Page extract:
—————
The decision means that the Toronto-headquartered group has trimmed its guidance for the year, which will now range between 4.6-million and 5-million ounces. The company previously forecast that it will produce between 4.8-million and 5.2-million ounces of gold in 2020.

Papua New Guinea Prime Minister James Marape announced on April 24 that Barrick Niugini’s licence, which would have extended its rights by 20 years, would not be renewed, citing environmental damage and social unrest.

Barrick previously said it would contest the move, which it regards as "tantamount to nationalisation". The mine is jointly owned with China’s Zijin Mining.

Barrick’s ten-year production plan – sustained by six tier-one mines – forecasts output of five-million ounces a year, but the group has cautioned that it is subject to adjustment, based on the outcome of the process with the government of Papua New Guinea.

“As this is a rapidly evolving situation, we will reassess on an ongoing basis and provide further updates in due course, while maintaining operational readiness,” the Mark Bristow-led gold producer said in its first-quarter results announcement on Wednesday.

Bristow stated that Barrick’s March-quarter operational and financial delivery were on plan, despite the fact that its prime focus in the latter part of the quarter had been on ensuring the safety of its people, communities and business in the face of the novel coronavirus pandemic, while coping with the restrictive conditions imposed by governments.

Barrick produced 1.25-million ounces in the quarter under review, compared with 1.43-million ounces in the preceding quarter and 1.37-million ounces in the prior-year quarter. Its all-in sustaining costs (AISC) for gold increased to $954/oz.

Copper production dipped to 115-million pounds, from 106-million pounds a year earlier at an AISC of $2.04/lb.

Barrick reported net earnings of $400-million, which compares with $111-million in the first quarter of 2019, while adjusted net earnings came to $285-million, compared with $184-million in the corresponding quarter.

Free cash flow increased to $438-million, from $146-million in the prior-year period.
—————
Stored data
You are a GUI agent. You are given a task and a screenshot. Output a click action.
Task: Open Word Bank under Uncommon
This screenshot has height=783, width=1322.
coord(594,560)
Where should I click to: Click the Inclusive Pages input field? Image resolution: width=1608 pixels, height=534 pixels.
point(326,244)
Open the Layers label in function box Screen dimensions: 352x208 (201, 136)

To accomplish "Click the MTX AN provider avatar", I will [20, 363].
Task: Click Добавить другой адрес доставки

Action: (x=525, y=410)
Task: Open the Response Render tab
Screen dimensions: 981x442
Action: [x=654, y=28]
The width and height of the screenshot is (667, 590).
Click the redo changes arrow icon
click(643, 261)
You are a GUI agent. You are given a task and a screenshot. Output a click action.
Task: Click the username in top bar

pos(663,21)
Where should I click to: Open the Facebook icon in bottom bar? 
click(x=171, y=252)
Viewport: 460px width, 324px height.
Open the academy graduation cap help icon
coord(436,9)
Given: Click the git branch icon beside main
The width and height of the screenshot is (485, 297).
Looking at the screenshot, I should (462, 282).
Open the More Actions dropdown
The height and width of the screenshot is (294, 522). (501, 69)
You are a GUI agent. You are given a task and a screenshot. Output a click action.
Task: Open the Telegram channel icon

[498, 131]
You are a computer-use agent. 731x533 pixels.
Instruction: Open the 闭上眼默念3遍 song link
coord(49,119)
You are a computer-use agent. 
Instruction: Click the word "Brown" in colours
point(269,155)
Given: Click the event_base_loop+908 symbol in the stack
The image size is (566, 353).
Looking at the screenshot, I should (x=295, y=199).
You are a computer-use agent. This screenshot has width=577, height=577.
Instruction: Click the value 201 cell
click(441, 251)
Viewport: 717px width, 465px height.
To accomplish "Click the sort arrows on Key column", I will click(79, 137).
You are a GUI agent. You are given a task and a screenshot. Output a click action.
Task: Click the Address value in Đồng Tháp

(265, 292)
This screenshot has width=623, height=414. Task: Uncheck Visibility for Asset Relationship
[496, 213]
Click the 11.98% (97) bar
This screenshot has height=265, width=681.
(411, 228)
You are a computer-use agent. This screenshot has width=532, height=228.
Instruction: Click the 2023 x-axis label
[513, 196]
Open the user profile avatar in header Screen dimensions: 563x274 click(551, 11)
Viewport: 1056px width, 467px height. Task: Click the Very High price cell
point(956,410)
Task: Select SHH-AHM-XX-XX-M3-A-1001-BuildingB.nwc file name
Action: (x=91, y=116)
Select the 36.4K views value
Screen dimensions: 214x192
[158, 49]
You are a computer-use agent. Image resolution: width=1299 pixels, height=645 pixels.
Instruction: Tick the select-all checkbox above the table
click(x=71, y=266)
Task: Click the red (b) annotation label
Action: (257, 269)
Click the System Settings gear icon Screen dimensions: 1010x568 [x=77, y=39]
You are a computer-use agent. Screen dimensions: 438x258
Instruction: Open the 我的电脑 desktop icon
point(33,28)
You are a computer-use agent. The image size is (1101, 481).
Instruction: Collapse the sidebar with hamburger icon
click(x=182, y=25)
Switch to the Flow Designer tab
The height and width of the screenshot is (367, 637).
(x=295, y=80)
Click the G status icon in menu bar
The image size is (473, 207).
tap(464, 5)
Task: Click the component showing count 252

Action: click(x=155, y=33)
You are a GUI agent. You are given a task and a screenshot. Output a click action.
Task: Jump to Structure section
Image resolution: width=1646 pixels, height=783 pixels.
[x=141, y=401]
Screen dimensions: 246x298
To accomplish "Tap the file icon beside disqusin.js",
—————
Task to carry out: Reproduce the stretch of the Barrick results article from "Bristow stated that" through "AISC of $2.04/lb.", word for word.

Task solution:
Bristow stated that Barrick’s March-quarter operational and financial delivery were on plan, despite the fact that its prime focus in the latter part of the quarter had been on ensuring the safety of its people, communities and business in the face of the novel coronavirus pandemic, while coping with the restrictive conditions imposed by governments.

Barrick produced 1.25-million ounces in the quarter under review, compared with 1.43-million ounces in the preceding quarter and 1.37-million ounces in the prior-year quarter. Its all-in sustaining costs (AISC) for gold increased to $954/oz.

Copper production dipped to 115-million pounds, from 106-million pounds a year earlier at an AISC of $2.04/lb.